Document section:
** Start **

Cocteau described his friend’s unusual artistic process: “A badly drawn figure of Picasso is the result of endless well-drawn figures he erases, corrects, covers over, and which serves him as a foundation. In opposition to all schools he seems to end his work with a sketch.”   The audiences were amazed by the first ballet to have cubist costumes, sets, and choreography. 

Video Recap of Miro

 

Joan Miró (1893 –1983)

Miro was a Spanish Catalan painter, sculptor and ceramist born in Barcelona.  Miró was drawn towards the arts community that was gathering in Montparnasse and in 1920 moved to Paris, France. There, under the influence of the poets and writers, he developed his unique style: organic forms and flattened picture planes drawn with a sharp line. Generally thought of as a Surrealist, André Breton, the founder of Surrealism, described him as "the most Surrealist of us all."   In 1926, he collaborated with Max Ernst on designs for Diaghilev’s Ballets Russes.

** End **

Dataset content:

** Start **

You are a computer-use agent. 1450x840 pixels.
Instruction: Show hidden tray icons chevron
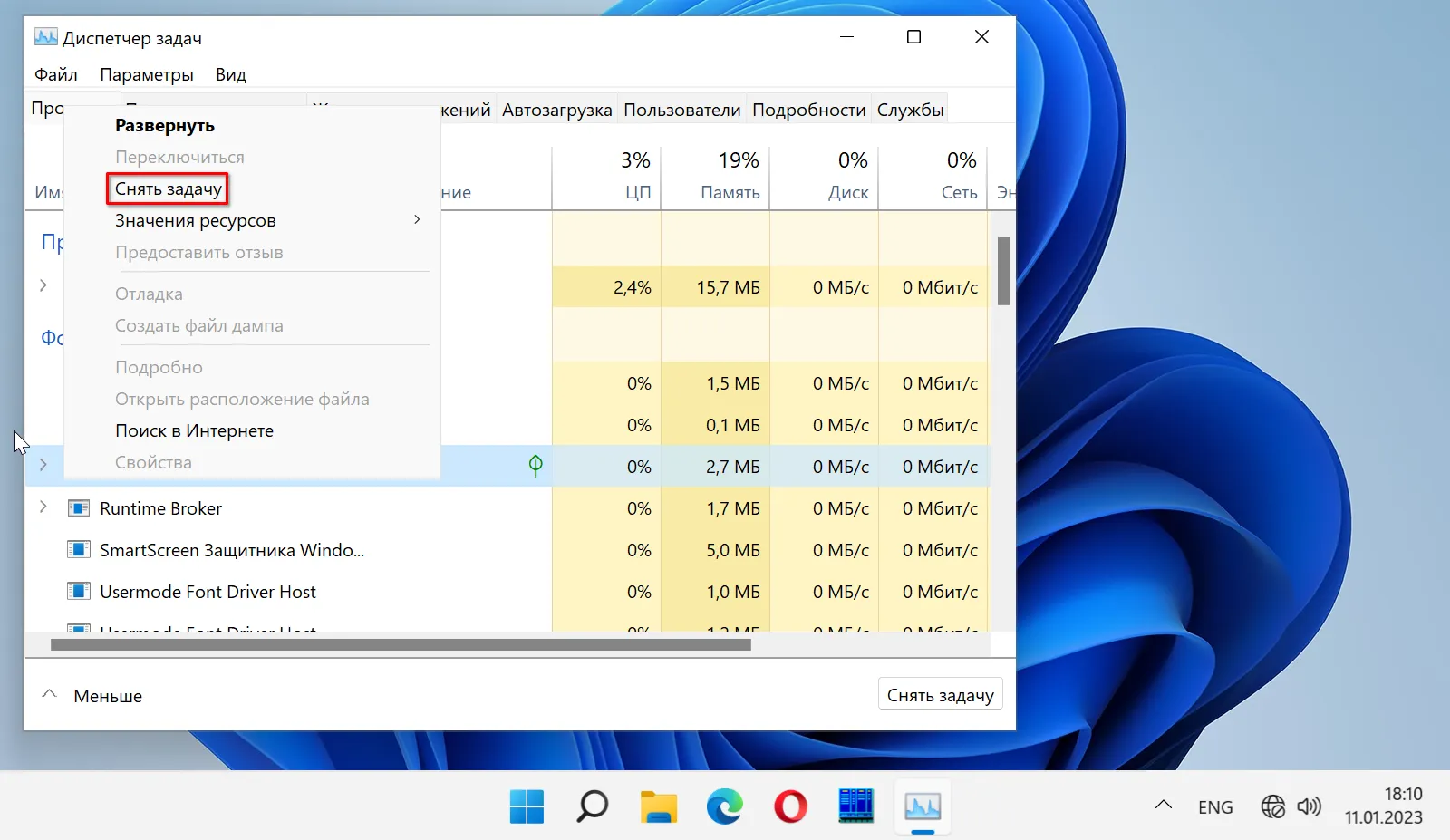1164,806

** End **

Short exercise A:
Answer these questions about the art history excerpt:
(i) According to Cocteau, what does Picasso seem to end his work with?
(ii) In what year did Miró move to Paris?
(iii) Who collaborated with Miró in 1926 on designs for Diaghilev's Ballets Russes?
Short exercise B: Could you retype the art history excerpt starting at "Video Recap of" and ending at "Diaghilev’s Ballets Russes."?
Short exercise C: Can you extend the art history excerpt, picking up after its final sentence?
The data has no connection to the art history excerpt.

Response A:
(i) A sketch
(ii) 1920
(iii) Max Ernst

Response B:
Video Recap of Miro

 

Joan Miró (1893 –1983)

Miro was a Spanish Catalan painter, sculptor and ceramist born in Barcelona.  Miró was drawn towards the arts community that was gathering in Montparnasse and in 1920 moved to Paris, France. There, under the influence of the poets and writers, he developed his unique style: organic forms and flattened picture planes drawn with a sharp line. Generally thought of as a Surrealist, André Breton, the founder of Surrealism, described him as "the most Surrealist of us all."   In 1926, he collaborated with Max Ernst on designs for Diaghilev’s Ballets Russes.

Response C:
Salvador Dalí  (1904 –1989)

Dali was born on in the town of Figueres, in the Empordà region, close to the French border in Catalonia, Spain.  As a young student hen he made his first visit to Paris, he met Pablo Picasso, whom he revered. Picasso had already heard favorable reports about Dalí from his friend Joan Miró.

 

 

(Photo:Coco Chanel with Dali) 

As he developed his own style over the next few years, Dalí made a number of works heavily influenced by Picasso and Miró.

In the ballet community Dali is remembered designing sets for Ballet Russe’s Bacchanale in 1939, a ballet based on and set to the music of Richard Wagner's 1845 opera Tannhäuser.  Dalí provided both the set design and the libretto.

After Bacchanale, Dali created set designs for Labyrinth in 1941 and The Three-Cornered Hat in 1949 for the Ballet Russe de Monte Carlo.

Video of Matisse

Henri Matisse

Matisse was born in Le Cateau-Cambrésis, Nord-Pas-de-Calais, France.  In 1905, Matisse and a group of artists now known as "Fauves" exhibited together in a room at the Salon d'Automne.  Matisse was recognized as a leader of the group, along with his friend and rival André Derain.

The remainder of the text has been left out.